The HMRC data disaster brought to mind a bucket. A bucket
full of water. And a bucket full of holes. And a bucket full of water and holes
and which, therefore, leaks remorselessly. But no matter how much the bucket
leaks, it never empties. Never. It’s always full of water. It sounds like a
sorcerer’s apprentice’s nightmare. And in a way, it is. Because although two CDs
containing data relating to 25 million beneficiaries of child benefit has been
lost, the fact is that the data itself hasn’t been lost. Data is probably the
only thing that can be stolen or carelessly mislaid, while never actually being
lost. Ctrl-c, ctrl-v has a lot to answer for. Ditto drag-and-drop. Hence the
bucket: data can leak out of an organisation, and yet never be lost.

Imagine for a moment what would happen if the leak of data meant its
permanent loss. Imagine slapping the details of 25 million people onto a couple
of CDs and the data simultaneously and permanently being wiped from the computer
whence it came. (If it makes it easier to get your head around this concept, try
imagining removing 25 million Roladex cards and then shipping them in a few
dozen crates.) You would take a lot better care of your data if you could
actually, permanently be deprived of it like this.

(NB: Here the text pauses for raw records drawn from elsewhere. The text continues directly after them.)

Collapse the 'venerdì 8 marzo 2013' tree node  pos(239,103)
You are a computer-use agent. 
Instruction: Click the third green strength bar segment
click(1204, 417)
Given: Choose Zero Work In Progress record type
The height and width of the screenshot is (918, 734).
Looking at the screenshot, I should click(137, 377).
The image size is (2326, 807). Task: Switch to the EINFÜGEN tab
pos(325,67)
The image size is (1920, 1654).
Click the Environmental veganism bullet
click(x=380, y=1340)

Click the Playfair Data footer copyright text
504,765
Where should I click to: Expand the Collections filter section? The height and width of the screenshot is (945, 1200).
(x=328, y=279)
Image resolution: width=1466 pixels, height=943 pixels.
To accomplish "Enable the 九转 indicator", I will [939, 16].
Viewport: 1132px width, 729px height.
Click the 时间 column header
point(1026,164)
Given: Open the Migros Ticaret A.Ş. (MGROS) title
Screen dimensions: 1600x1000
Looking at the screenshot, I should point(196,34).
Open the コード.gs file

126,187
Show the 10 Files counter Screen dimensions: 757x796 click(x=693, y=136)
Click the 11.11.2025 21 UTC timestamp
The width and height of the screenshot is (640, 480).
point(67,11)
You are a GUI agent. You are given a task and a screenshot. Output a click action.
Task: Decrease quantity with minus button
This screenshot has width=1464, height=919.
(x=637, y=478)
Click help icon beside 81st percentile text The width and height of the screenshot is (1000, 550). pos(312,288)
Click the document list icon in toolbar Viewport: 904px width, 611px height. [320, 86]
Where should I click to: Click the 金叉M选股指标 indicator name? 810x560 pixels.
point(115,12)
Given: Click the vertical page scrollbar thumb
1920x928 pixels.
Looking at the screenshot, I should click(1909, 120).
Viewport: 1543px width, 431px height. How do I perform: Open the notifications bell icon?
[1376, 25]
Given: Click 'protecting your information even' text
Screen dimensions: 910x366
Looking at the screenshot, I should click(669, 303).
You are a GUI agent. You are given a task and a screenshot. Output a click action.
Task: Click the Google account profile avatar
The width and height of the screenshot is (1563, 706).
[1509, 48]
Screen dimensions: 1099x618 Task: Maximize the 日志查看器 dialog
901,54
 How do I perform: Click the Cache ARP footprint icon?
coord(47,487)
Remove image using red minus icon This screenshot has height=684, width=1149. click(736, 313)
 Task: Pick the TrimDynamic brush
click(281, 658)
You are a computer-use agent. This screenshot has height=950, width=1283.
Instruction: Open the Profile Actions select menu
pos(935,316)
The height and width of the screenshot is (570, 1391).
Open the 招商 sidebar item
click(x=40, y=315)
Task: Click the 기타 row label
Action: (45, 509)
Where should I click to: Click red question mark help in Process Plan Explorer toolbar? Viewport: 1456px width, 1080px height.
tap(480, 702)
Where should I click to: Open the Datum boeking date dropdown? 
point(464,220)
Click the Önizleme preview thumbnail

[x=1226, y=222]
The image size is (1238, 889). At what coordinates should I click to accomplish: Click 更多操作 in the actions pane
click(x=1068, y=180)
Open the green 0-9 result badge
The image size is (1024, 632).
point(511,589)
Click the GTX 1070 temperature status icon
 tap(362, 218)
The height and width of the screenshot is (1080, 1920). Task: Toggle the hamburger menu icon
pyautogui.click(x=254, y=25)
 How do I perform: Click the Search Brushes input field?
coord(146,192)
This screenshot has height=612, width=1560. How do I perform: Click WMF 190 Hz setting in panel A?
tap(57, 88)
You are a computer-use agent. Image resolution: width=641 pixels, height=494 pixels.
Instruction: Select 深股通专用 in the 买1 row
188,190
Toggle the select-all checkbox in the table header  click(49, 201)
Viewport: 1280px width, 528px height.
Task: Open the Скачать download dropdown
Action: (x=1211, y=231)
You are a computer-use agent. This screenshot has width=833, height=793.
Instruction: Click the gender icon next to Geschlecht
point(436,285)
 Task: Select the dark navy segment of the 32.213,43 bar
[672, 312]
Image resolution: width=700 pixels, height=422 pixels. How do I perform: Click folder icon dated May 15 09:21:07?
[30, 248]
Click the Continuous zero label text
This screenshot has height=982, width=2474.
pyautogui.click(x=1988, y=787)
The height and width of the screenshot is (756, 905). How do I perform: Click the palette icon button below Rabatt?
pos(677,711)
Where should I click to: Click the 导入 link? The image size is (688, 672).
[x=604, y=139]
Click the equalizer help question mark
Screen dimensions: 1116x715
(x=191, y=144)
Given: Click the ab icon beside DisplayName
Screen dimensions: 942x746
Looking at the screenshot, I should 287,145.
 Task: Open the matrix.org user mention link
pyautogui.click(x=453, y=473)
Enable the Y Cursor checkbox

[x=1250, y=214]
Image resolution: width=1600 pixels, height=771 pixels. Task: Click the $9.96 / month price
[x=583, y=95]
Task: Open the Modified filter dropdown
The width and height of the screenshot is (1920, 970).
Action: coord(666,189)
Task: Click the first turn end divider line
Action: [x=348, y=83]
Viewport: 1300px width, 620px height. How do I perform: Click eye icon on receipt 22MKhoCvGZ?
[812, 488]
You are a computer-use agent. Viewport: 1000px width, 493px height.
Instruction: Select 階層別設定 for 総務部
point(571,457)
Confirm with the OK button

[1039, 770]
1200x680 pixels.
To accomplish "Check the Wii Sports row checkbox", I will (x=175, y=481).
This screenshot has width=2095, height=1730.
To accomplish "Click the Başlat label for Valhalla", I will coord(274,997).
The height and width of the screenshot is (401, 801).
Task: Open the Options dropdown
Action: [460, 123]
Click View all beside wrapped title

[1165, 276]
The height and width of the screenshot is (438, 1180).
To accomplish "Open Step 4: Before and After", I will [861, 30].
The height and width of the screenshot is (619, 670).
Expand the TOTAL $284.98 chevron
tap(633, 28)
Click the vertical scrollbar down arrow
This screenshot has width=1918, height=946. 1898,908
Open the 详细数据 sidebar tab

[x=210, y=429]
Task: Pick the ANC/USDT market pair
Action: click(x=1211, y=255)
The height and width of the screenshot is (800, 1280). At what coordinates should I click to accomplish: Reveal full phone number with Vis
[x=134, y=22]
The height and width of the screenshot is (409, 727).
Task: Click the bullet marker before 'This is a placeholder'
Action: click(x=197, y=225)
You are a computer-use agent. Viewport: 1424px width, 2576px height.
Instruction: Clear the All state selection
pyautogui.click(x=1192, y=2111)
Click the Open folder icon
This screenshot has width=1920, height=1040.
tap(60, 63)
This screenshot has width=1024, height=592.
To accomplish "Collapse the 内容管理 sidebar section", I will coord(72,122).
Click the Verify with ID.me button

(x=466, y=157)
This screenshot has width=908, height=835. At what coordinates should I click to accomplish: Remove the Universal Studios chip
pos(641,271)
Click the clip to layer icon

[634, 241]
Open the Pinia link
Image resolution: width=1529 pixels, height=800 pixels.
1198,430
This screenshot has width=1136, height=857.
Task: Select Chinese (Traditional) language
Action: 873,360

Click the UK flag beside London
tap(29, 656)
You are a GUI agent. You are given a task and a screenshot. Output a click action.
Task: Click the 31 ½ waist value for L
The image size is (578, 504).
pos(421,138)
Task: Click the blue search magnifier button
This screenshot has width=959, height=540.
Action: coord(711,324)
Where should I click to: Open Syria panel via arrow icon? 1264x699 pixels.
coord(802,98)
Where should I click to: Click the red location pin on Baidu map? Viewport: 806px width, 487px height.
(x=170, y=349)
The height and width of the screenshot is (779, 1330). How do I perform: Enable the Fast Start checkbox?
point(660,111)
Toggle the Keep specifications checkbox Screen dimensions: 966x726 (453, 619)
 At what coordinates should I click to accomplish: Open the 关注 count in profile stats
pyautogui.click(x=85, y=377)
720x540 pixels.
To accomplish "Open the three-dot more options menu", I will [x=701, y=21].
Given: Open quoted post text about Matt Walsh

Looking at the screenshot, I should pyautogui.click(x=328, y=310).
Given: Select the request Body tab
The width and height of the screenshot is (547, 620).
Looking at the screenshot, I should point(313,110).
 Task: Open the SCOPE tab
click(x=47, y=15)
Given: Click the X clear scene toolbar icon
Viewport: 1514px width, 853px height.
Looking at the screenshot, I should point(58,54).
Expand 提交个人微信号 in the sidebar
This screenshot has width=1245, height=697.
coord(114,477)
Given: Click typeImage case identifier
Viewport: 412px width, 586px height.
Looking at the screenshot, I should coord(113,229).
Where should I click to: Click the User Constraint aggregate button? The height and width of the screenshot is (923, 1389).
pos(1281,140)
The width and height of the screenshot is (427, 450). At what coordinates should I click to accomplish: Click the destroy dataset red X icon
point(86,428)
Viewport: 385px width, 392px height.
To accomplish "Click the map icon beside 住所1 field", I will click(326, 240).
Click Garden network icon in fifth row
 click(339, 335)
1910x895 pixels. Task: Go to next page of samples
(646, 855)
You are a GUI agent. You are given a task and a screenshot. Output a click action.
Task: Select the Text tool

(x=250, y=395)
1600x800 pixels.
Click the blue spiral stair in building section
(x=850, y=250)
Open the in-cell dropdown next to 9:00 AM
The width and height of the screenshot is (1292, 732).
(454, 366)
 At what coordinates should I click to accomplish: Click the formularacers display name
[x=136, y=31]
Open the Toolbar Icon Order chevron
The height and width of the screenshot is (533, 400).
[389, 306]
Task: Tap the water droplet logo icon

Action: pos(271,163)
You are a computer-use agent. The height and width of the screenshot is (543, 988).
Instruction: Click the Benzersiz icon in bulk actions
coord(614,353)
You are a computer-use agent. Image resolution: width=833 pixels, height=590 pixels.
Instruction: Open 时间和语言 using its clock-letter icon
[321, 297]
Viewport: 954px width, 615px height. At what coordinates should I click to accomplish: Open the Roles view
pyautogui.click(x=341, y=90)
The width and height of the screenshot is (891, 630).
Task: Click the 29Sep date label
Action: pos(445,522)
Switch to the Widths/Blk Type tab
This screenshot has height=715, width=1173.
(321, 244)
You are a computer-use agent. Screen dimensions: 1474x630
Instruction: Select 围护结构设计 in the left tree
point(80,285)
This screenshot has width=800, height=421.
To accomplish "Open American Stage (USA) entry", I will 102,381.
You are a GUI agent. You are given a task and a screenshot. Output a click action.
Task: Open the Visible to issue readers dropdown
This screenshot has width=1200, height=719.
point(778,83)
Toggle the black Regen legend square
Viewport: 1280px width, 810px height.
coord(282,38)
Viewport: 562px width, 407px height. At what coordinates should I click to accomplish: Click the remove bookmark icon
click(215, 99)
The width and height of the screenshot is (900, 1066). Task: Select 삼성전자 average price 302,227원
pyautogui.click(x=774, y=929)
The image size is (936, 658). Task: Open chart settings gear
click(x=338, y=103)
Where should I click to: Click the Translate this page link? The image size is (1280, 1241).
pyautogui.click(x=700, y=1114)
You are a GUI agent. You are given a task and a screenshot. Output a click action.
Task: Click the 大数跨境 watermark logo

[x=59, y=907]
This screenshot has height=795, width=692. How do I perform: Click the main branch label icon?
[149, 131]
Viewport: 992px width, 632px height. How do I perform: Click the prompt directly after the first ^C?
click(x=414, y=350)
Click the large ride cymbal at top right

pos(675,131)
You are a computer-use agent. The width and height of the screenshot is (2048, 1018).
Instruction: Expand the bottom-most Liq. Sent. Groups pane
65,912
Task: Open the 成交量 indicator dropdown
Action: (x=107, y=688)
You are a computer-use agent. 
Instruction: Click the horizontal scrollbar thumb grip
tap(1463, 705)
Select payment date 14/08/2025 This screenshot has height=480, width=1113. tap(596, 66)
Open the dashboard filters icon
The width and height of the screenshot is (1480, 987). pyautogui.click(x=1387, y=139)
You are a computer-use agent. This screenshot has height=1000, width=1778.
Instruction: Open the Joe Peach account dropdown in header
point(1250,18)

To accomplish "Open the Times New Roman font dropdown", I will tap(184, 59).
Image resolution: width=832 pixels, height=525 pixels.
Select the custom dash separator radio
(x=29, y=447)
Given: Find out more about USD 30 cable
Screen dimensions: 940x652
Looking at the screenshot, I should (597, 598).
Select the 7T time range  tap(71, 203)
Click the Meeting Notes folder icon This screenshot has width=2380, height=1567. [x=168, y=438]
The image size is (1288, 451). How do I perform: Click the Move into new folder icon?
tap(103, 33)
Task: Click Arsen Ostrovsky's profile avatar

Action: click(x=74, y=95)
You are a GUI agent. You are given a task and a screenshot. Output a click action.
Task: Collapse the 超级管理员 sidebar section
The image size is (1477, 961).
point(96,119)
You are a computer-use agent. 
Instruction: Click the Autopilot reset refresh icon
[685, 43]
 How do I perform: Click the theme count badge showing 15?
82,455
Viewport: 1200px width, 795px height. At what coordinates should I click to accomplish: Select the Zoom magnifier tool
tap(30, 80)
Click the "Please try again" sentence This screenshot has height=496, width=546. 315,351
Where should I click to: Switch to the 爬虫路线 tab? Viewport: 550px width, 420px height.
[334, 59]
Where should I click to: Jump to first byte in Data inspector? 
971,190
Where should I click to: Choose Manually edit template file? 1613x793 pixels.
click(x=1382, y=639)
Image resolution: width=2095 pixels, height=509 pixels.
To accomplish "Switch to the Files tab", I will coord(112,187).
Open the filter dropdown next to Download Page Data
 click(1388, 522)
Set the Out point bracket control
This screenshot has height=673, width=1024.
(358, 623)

This then brought to mind the issue of risk, which also features quite
heavily in this month’s magazine: if the downside of having data stolen is
simply that someone else has a copy, then there’s certainly nowhere near as much
downside as if the data had actually been lost. Companies would take so much
better care of the information in their possession if improper use or copying of
data meant that they would no longer have it themselves. That’s the way it used
to be. And this could well be a good starting point for a data security
strategy: to treat information as precious as if the organisation could be
permanently deprived of it. If the data is so valuable that you would pay a
fortune for its safe return, then it probably makes sense to prioritise its
security.

Simple concept, more difficult in practice. Moreover, it’s not exactly true
to say that data misuse has no downside. The reputation of HMRC has certainly
taken a knock but that’s no big deal. We’re still going to have to pay our
taxes. For companies in the private sector, though, reputational risk is very
real, if a little intangible. When companies such as Norwich Union get hit with
a £1.26m fine, that does make the eyes water. Perhaps what is needed is some
really swingeing financial penalties in order to bring home the fact that data
comes with bone-crushing responsibilities.

But I readily concede there wouldn’t have been a lot of point in fining the
taxman.